Exercise aim = Repeat the passage on ITCH and mutant GCase, starting with "We first tested" and going on through "of ITCH (Fig. 1B).", substituting "co-IP analysis" for "coimmunoprecipitation analysis".

Excerpted passage =
┌────────

In the present study, we examined the interaction between ITCH and mutant GCase variants as well as ITCH-mediated polyubiquitination and proteasomal degradation of mutant GCase. Our results show that ITCH interacts with mutant GCase variants and mediates their lysine 48 polyubiquitination and proteasomal degradation.

RESULTS

ITCH interacts with mutant GCase

Ichthyotic skin represents disruption of the homeostasis between proliferation and differentiation in keratinocytes (46). One of the key modulators of this homeostasis is the E3 ubiquitin ligase ITCH. The ichthyotic skin in type 2 GD patients may reflect the occupation of ITCH in ubiquitination and degradation of mutant GCase, leading to accumulation of ΔNp63, and a breach of the homeostasis between proliferation and differentiation in the skin. Should this theory be correct, ITCH and mutant GCase interact with each other.

We first tested whether ITCH is expressed in skin fibroblasts, which are the skin cells available from GD patients. As evident from the results, presented in Figure 1A, ITCH is expressed in comparable levels in skin fibroblasts and HeLa cells, as well as in a keratinocyte-derived cell line (HaCat). Based on these results, coimmunoprecipitation analysis was performed on type 2 GD skin fibroblasts to test for possible interaction between ITCH and mutant GCase. ITCH-containing complexes were immunoprecipitated using anti-ITCH antibody, and the corresponding blot was reacted with anti-GCase antibodies. The results (Fig. 1B) showed that mutant GCase, but not normal GCase, interacts with ITCH, though mutant and normal fibroblasts contained comparable amount of ITCH (Fig. 1B).

└────────

Supplied entries =
┌────────

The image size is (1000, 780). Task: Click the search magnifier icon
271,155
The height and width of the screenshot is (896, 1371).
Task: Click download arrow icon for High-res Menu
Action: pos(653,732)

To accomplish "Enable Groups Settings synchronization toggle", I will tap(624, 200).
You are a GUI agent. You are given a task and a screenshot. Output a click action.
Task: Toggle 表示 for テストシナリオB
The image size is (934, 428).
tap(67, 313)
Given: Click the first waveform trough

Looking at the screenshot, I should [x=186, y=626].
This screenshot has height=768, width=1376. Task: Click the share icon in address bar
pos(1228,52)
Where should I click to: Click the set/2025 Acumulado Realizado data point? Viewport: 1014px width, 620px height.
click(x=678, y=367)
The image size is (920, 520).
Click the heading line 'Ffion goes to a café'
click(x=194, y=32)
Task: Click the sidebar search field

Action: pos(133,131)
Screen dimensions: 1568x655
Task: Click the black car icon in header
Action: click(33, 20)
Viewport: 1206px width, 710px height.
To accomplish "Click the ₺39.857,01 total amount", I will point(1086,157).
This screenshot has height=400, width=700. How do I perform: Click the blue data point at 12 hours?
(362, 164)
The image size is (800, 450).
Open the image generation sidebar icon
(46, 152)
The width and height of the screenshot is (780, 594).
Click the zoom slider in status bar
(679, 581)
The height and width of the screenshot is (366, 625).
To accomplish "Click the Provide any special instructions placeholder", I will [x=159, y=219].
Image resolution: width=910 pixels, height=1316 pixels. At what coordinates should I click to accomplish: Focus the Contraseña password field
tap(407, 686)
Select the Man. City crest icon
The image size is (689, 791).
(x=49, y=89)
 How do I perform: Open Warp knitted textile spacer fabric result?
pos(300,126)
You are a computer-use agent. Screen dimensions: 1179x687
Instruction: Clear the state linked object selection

└────────

Result =
We first tested whether ITCH is expressed in skin fibroblasts, which are the skin cells available from GD patients. As evident from the results, presented in Figure 1A, ITCH is expressed in comparable levels in skin fibroblasts and HeLa cells, as well as in a keratinocyte-derived cell line (HaCat). Based on these results, co-IP analysis was performed on type 2 GD skin fibroblasts to test for possible interaction between ITCH and mutant GCase. ITCH-containing complexes were immunoprecipitated using anti-ITCH antibody, and the corresponding blot was reacted with anti-GCase antibodies. The results (Fig. 1B) showed that mutant GCase, but not normal GCase, interacts with ITCH, though mutant and normal fibroblasts contained comparable amount of ITCH (Fig. 1B).